Okay, let's admit it: writing isn't terribly exciting as a whole enterprise. We sit for hours, we look at our computer screens, we let our minds wander into whatever scene we're doing, and we try to make sure our fingers capture whatever it is that the neurons (the creative ones) come up with. Meanwhile people all over the world are watching Doctor Who, or football, or they're playing frisbee golf in the park that's just a mile from my home.
What keeps drawing me back to it?
Money, right? No. I've sold a few books, made a little money, but overall it hasn't been a tremendous financial boon to the family. Not yet, anyway, and though I certainly hope to some day be another James Patterson making millions of dollars a year, there's only one of him and there are hundreds of thousands of me. I recognize that reality. It's like winning the lottery, with just barely better odds.
Still, I play the lottery. I play it despite the fact that I used to give my mother a hard time because "lottery is a tax on people who don't know math." She'd smile and play anyway, and now that I'm older, and she's gone, I smile and play anyway, knowing math as well as I do or not. I mean, compared to the other (real) taxes I pay, a ticket per drawing is minimal, and the potential payoff is huge, and so why not?
But playing the lottery isn't exciting. It's just the lottery.
Writing for money isn't exciting. It's just the literary equivalent of the lottery.
I'll tell you what's exciting, though. What's exciting--what got me jumping out of bed this morning looking forward to starting my first cup of coffee and writing my first paragraph of the day--is the promise of worlds unknown. Yeah, I know, that's what we say about reading. The thing is, when I read something, it's a world unknown only to me (and to anybody else who hasn't read the book). The writer already knows it--even more than I ever will, in fact. The other readers already know it, at least to within a certain tolerance that is our personal imaginations.
When I write, though, nobody knows it before me. Heck, I don't even know it before me. Nobody experiences that scene before I do. I'm the first.
"You mean you don't know what you're going to write?" Well, yes, pretty much. Shocking as that may be to someone who's not done a novel-sized work before, it's the nature of the beast. Even if you outline every scene, that's not the same as writing it word by word, sentence by sentence. Writing it is learning it, experiencing it in every little detail.
Writing it is even more detailed, in fact, than reading it.
For example, I woke up needing to finish a flight scene in the Elf Queen book.
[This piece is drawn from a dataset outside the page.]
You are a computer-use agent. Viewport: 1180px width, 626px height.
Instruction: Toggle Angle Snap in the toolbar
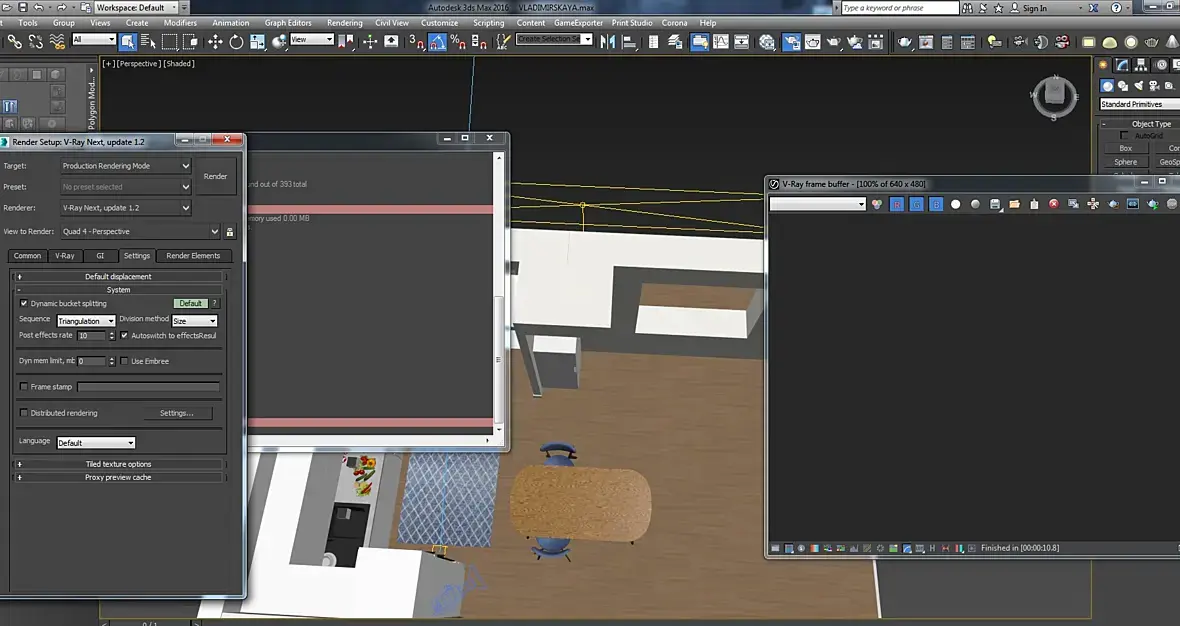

The intrepid band of adventurers is in a tight spot (otherwise the book would be pretty dang boring, right?) and is rushing to get somewhere before they're cut off by the horde of bad guys. Now, I know where they're going. I know whether or not they're going to get there safely. I know, for the most part, where all of the bad guys are and what they're capable of.
Knowing all that I do about the scene as it unfolds is fun, but I also have to pick and choose. I blogged a long time ago about "describiness," a trait some authors get into where they want to tell you about every blade of grass the heroes trod upon. This isn't just scenery, though; it's action. As the heroes in my scene rush to get to where they're going, how much action do I include, and how much do I leave in the wings?
That's a constantly moving string of decisions the writer makes.
And the writer knows it all, but isn't revealing it. At the same time, as the word count increments one at a time (as word counts always do), and sentences are formed (and sometimes partially erased to be re-formed) and paragraphs come out of sentences, the picture is drafted and re-drafted, moving along with the party through the greater storyline that I alone know.
There. That's the exciting bit about writing.
In the words of the Tenth Doctor: Allons-y!